**OBJETIVOS:**
**1.** Resume en dos oraciones el fragmento sobre los cuentos de Fitzgerald.
**2.** Convierte en una lista breve el párrafo del fragmento que empieza con "Fitzgerald, en su corta y borrascosa vida", sin perder sus datos principales.
**3.** Según el fragmento, ¿para qué revista escribió Fitzgerald El pagaré?

Reunidos, completos, selectos, románticos, perdidos… Los cuentos del “pobre” Francis Scott Fitzgerald (1896-1940) se han compendiado aderezados de muy distintos calificativos. También con los nombres en el título de sus protagonistas —Basil, Josephine, Pat Hobby…—; también con el título de uno de ellos seguido de la coletilla “y otros cuentos” o de “y otros escritos”; también con el título de uno de ellos y sin coletilla, pero reuniendo varios relatos detrás del principal… También, claro, con el título de Cuentos, a secas.
Esto suele suceder y sucederá con muchos autores y trae el engorro, cuando el lector es muy partidario del escritor de turno y se precipita en la compra de una nueva edición de sus cuentos bajo otro título, de acumular los mismos relatos en distintos volúmenes con variantes. Esto es sabido. Pero en el caso de Scott Fitzgerald, cuyo tirón nunca cede y siempre reverdece, es clamoroso.
Tengo una vieja edición (1975) de Luis de Caralt de Las historias de Pat Hobby, precisamente, con una introducción -procedente de la edición norteamericana de 1962- en la que se dice que la recopilación venía a “llenar el vacío o laguna” de lo que se había podido coleccionar hasta ese momento de los escritos dispersos de Fitzgerald.
Fitzgerald, en su corta y borrascosa vida, sólo llegó a publicar, siempre en Scribners, cuatro novelas y cuatro colecciones de cuentos. Estas últimas reunieron en total cuarenta y seis relatos. Pero el autor de Hermosos y malditos (1922) —otro lío es el de las traducciones de los títulos— y Suave es la noche (1934) publicó en revistas y periódicos, quizá tirando por lo alto, unos doscientos cuentos, generalmente de 20-30 páginas o más, por lo que a su muerte se multiplicaron las recopilaciones no sólo de los relatos dispersos, sino también de los inéditos que fueron apareciendo en cajas y archivos. O sea, que ya no hay mucho peligro de que queden vacíos y lagunas.
Con traducción de Blanca Gago, Nórdica publica El pagaré, perteneciente por derecho propio a la categoría de los inéditos. La editorial informa de que este cuento fue escrito en 1920 y descubierto y publicado por The New Yorker en 2017 con la misma excelente ilustración de Seth que vemos en portada. Se nos dice que Fitzgerald lo escribió para Harper's Bazaar y que nunca llegó a enviarlo. Otras fuentes precisan que la revista lo recibió y le sugirió al autor varias modificaciones. Sería entonces cuando Fitzgerald no lo devolvió corregido.

**DATOS REGISTRADOS:**
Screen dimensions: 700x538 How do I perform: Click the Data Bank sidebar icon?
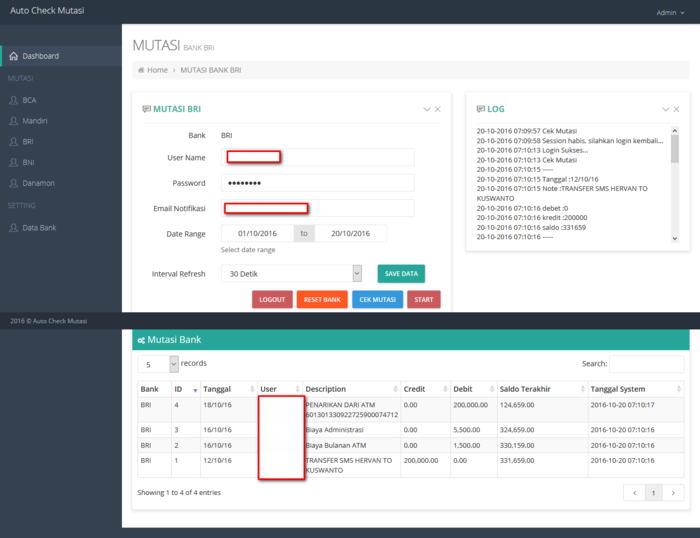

**SOLUCIONES:**
**1.** Los cuentos de Francis Scott Fitzgerald se han reunido en muchas ediciones con títulos distintos, por lo que los lectores acaban acumulando los mismos relatos en varios volúmenes. En vida solo publicó cuatro colecciones con cuarenta y seis relatos, pero sacó en revistas y periódicos quizá unos doscientos cuentos, y ahora Nórdica publica el inédito El pagaré, escrito en 1920 y descubierto y publicado por The New Yorker en 2017.

**2.**
- Fitzgerald publicó en vida, siempre en Scribners, cuatro novelas y cuatro colecciones de cuentos.
- Esas colecciones reunieron cuarenta y seis relatos en total.
- En revistas y periódicos publicó quizá unos doscientos cuentos, por lo general de 20-30 páginas o más.
- Tras su muerte se multiplicaron las recopilaciones de relatos dispersos y de inéditos hallados en cajas y archivos.
- Por eso ya hay poco peligro de que queden vacíos y lagunas.

**3.** Para Harper's Bazaar.